Comment by pornel

5 days ago

The Nano model is 3.2B parameters at 4bit quantization. This is quite small compared to what you get from hosted chatbots, and even compared to open-weights models runnable on desktops.

It's cool to have something like this available locally anyway, but don't expect it to have reasoning capabilities. At this size it's going to be naive and prone to hallucinations. It's going to be more like a natural language regex and a word association game.

The big win for those small local models to me isn't knowledge based (I'll leave that to the large hosted models), but more so a natural language interface that can then dispatch to tool calls and summarize results. I think this is where they have the opportunity to shine. You're totally right that these are going to be awful for knowledge.

The point in these models isn't to have all the knowledge in the world available.

It's to understand enough of language to figure out which tools to call.

"What's my agenda for today" -> get more context

cal = getCalendar() getWeather(user.location()) getTraffic(user.location(), cal[0].location)

etc.

Then grab the return values from those and output:

"You've got a 9am meeting in Foobar, the traffic is normal and it looks like it's going to rain after the meeting."

Not rocket science and not something you'd want to feed to a VC-powered energy-hogging LLM when you can literally run it in your pocket.

  • Isn't this what Apple tried with Siri?
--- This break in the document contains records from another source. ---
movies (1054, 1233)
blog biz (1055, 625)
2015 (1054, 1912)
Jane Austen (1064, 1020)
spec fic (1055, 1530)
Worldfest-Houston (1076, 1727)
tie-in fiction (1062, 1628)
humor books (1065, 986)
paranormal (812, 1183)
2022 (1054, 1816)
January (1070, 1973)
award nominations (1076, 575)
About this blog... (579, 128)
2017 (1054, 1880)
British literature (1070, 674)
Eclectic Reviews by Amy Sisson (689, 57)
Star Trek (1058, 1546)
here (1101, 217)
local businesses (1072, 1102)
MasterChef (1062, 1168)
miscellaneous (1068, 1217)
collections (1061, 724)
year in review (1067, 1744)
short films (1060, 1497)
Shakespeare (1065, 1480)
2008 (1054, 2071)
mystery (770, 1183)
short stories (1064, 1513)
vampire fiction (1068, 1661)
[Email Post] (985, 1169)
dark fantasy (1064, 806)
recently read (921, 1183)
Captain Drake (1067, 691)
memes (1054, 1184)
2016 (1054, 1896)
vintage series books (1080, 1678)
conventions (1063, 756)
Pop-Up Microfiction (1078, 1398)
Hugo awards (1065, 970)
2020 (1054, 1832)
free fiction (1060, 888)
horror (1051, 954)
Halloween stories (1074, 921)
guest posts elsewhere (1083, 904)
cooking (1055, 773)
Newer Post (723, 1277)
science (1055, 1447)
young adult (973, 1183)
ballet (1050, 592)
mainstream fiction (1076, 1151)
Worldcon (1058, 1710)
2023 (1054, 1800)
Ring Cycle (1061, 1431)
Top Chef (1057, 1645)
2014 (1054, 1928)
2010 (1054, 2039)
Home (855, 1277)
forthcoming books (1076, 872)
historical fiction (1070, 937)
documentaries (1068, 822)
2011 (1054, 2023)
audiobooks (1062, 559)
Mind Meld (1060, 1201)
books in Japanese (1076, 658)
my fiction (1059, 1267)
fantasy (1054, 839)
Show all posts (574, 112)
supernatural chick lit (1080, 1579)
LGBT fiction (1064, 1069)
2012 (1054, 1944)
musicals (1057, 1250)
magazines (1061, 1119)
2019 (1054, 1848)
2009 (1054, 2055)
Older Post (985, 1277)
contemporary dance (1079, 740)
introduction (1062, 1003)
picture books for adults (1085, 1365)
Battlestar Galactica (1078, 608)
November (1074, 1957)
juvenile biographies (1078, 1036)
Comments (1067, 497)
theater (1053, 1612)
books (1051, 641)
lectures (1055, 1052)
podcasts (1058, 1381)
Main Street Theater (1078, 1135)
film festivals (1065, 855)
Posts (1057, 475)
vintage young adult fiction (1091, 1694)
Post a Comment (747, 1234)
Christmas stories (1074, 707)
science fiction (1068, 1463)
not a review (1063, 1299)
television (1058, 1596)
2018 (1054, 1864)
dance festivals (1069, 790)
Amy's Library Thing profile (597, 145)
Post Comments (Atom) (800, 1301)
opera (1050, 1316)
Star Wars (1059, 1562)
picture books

I don't see anyone use it, and adding an LLM to the mix is going to make it less accurate.

    • They wrote a whole ass paper about SLMs that do specifically this - expert small language models with narrow expertise.

      And then went for a massive (but private and secure) datacenter instead.

Speculation: I guess the idea is they build an enormous inventory of tool-use capabilities, then this model mostly serves to translate between language and Android's internal equivalent of MCP.

I've had Gemma 3n in edge gallery on my phone for months. It's neat that it works at all but it's not very useful.